*** Opening of DATA SECTION ***
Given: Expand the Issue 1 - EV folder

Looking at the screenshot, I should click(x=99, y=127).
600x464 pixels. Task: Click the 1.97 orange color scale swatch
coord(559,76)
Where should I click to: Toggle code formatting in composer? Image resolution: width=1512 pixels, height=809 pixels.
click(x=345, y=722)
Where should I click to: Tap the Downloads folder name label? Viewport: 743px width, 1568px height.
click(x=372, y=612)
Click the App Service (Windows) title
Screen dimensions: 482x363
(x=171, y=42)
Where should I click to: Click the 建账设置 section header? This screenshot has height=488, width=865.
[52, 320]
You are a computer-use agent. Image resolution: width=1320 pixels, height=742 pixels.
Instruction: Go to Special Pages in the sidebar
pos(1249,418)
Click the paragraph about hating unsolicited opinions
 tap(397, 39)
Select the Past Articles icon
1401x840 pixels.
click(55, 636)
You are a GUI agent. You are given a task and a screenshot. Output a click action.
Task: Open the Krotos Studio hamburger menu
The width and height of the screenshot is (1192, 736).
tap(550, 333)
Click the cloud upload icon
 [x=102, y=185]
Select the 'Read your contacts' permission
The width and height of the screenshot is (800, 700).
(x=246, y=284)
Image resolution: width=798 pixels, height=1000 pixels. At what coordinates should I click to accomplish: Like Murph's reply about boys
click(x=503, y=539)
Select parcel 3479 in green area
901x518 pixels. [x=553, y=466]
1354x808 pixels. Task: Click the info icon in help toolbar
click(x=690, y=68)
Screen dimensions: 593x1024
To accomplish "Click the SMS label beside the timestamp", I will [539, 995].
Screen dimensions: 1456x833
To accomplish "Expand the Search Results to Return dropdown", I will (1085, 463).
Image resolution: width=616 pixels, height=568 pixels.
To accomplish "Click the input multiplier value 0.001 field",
*** Close of DATA SECTION ***
WHAT YOU NEED TO DO:
Exact copies of all the entries above are required.

RESULT FOR THIS TASK:
Given: Expand the Issue 1 - EV folder

Looking at the screenshot, I should click(x=99, y=127).
600x464 pixels. Task: Click the 1.97 orange color scale swatch
coord(559,76)
Where should I click to: Toggle code formatting in composer? Image resolution: width=1512 pixels, height=809 pixels.
click(x=345, y=722)
Where should I click to: Tap the Downloads folder name label? Viewport: 743px width, 1568px height.
click(x=372, y=612)
Click the App Service (Windows) title
Screen dimensions: 482x363
(x=171, y=42)
Where should I click to: Click the 建账设置 section header? This screenshot has height=488, width=865.
[52, 320]
You are a computer-use agent. Image resolution: width=1320 pixels, height=742 pixels.
Instruction: Go to Special Pages in the sidebar
pos(1249,418)
Click the paragraph about hating unsolicited opinions
 tap(397, 39)
Select the Past Articles icon
1401x840 pixels.
click(55, 636)
You are a GUI agent. You are given a task and a screenshot. Output a click action.
Task: Open the Krotos Studio hamburger menu
The width and height of the screenshot is (1192, 736).
tap(550, 333)
Click the cloud upload icon
 [x=102, y=185]
Select the 'Read your contacts' permission
The width and height of the screenshot is (800, 700).
(x=246, y=284)
Image resolution: width=798 pixels, height=1000 pixels. At what coordinates should I click to accomplish: Like Murph's reply about boys
click(x=503, y=539)
Select parcel 3479 in green area
901x518 pixels. [x=553, y=466]
1354x808 pixels. Task: Click the info icon in help toolbar
click(x=690, y=68)
Screen dimensions: 593x1024
To accomplish "Click the SMS label beside the timestamp", I will [539, 995].
Screen dimensions: 1456x833
To accomplish "Expand the Search Results to Return dropdown", I will (1085, 463).
Image resolution: width=616 pixels, height=568 pixels.
To accomplish "Click the input multiplier value 0.001 field",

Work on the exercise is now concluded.